He drove across Interstate 15 late that summer, amazed with what he had seen, captivated by the pageantry, inspired to witness more, determined to travel all across the globe to live the moment over and over.
Paul Riley is the Olympic spirit we lost along a highway littered with dirty syringes and extraordinary greed. He still believes in those five intertwined rings, still feels his heart jump when the national anthem plays, still has faith that healthy and honorable competition can overcome the soiled truth of failed drug tests and incessant pursuit of all things commercial.
He still sees a flame that burns brightly with the principles of peace and fair play, still favors symbolism over sponsorship.
“Maybe I just never imagined what it would be like until I was actually there,” said Riley, a Las Vegas resident. “Just the opportunity to realize so many different people from across the world are no different from us, that we all have the same wants and desires.
“It is the most exciting event I have ever been to.”
Riley retired from the casino business 13 months ago after 42 years of working dice pits throughout Las Vegas. He has attended every Summer Olympics except one since 1984 in Los Angeles, and his home is a miniature museum to those journeys.
There are hundreds of pins and commemorative sets of flags and program covers and LeRoy Neiman prints of Olympic champions. There is a glass-encased ticket from the 1992 gold medal game in basketball, back when the Dream Team ruled Barcelona and the United States was noticeably better than Spain and Argentina. (Yeah, such a time existed.)
On a coffee table in Riley’s living room, below where a Neiman work of the 1976 Games hangs, rests a large book and two magazines. Each tells the story of China, which in less than a month opens its contentious and communist doors to the planet for the 2008 Olympics in Beijing.
The motto of these Olympics is “One World, One Dream,” a hope that a nation whose history of human rights violations is appalling might prove itself a modern and amicable civilization capable of moving toward more social and religious freedom.
The world isn’t holding its breath like Michael Phelps in a freestyle race, because it’s impossible to believe such transformation would last once the flame is extinguished and the doors close.
Riley will be there, however. He is 70 and wouldn’t miss it, having passed through China on his way to the Seoul Olympics in 1998.
The stories he tells are more about people he has met than games he has witnessed. This is one part of the Olympics that has been shoved to the background as the event became more about earning potential with athletes and less about camaraderie among them and sporting fans from all nations cheering them.

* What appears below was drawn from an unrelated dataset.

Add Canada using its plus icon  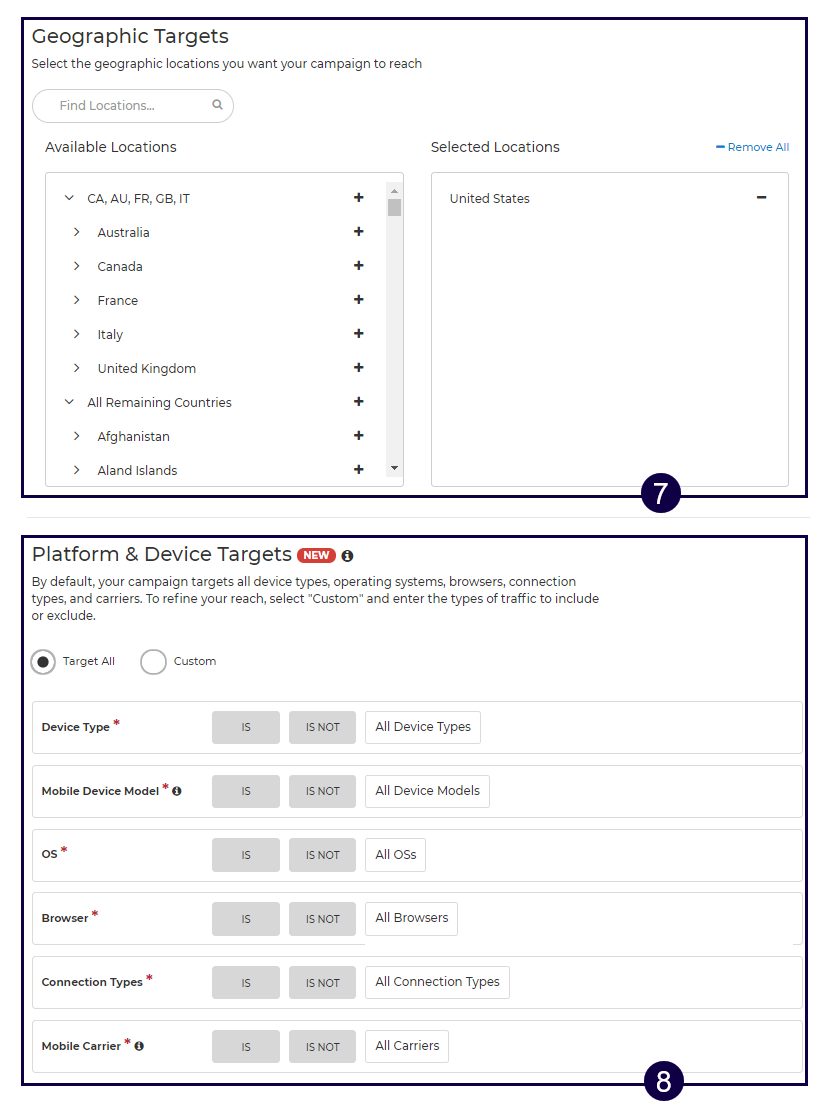[x=358, y=266]
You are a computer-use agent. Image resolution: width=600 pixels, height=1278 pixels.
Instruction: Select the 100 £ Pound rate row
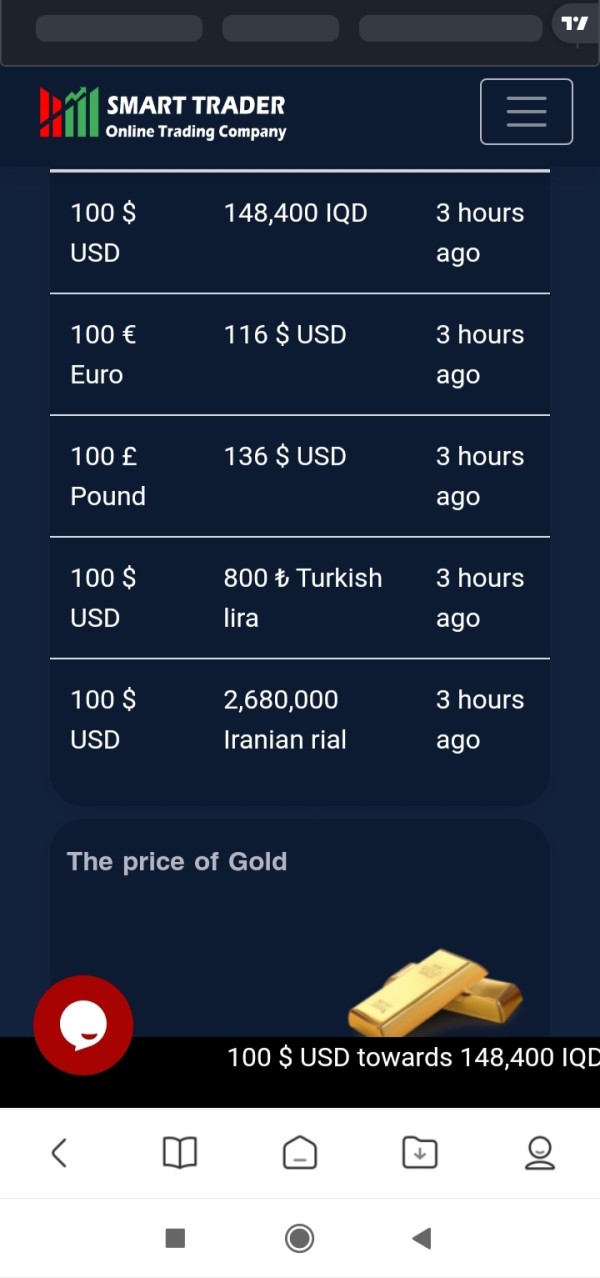coord(299,476)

“I go as much for the history as anything,” said Riley, a lifelong bachelor without children. “You also never know who you might run into, who the person next to you might be.”
He stood in line for the track and field competition in Seoul carrying a UNLV backpack, noticed the guy in front of him was wearing a Rebels golf shirt, stuck out his hand and met former Nevada governor Grant Sawyer.
Athletes. Parents and friends of athletes. Coaches. The teenager in Atlanta who told Riley they had just witnessed history as Michael Johnson glided past the finish line in the 200 meters. The Jamaican who coached decathletes for England and also was stuck on a tarmac bus for five hours in Hong Kong while security checked baggage.
Riley didn’t plan all this, never spent his days growing up in Pittsburgh dreaming of making a new voyage every four years hoping to enrich his life with memories about diverse cultures gathering in the name of sport. But he always wondered.
He nearly went to Mexico City in 1968, couldn’t get the time off from work for Munich in ’72, thought Montreal would be a mess in ’76 (he was right) and honored the U.S. boycott in Moscow in ’80.
But then came 1984 and that drive home across I-15, that promise to himself that it wouldn’t be the last time he experienced such ceremony. He has missed only Sydney, Australia, in 2000 since, something about needing the money for home landscaping and pool repair.
“I never did get that done,” Riley said. “Would I like for more Americans to feel about the Olympics as I do? Sure. Maybe it’s just my age. But when you see the faces of those athletes standing on the podium and hearing their anthem … When you think about the years and years they trained and sacrificed to represent their country … .
“Oh, yes. It’s an amazing thing.”
Paul Riley is the Olympic spirit we lost. It feels good to find him.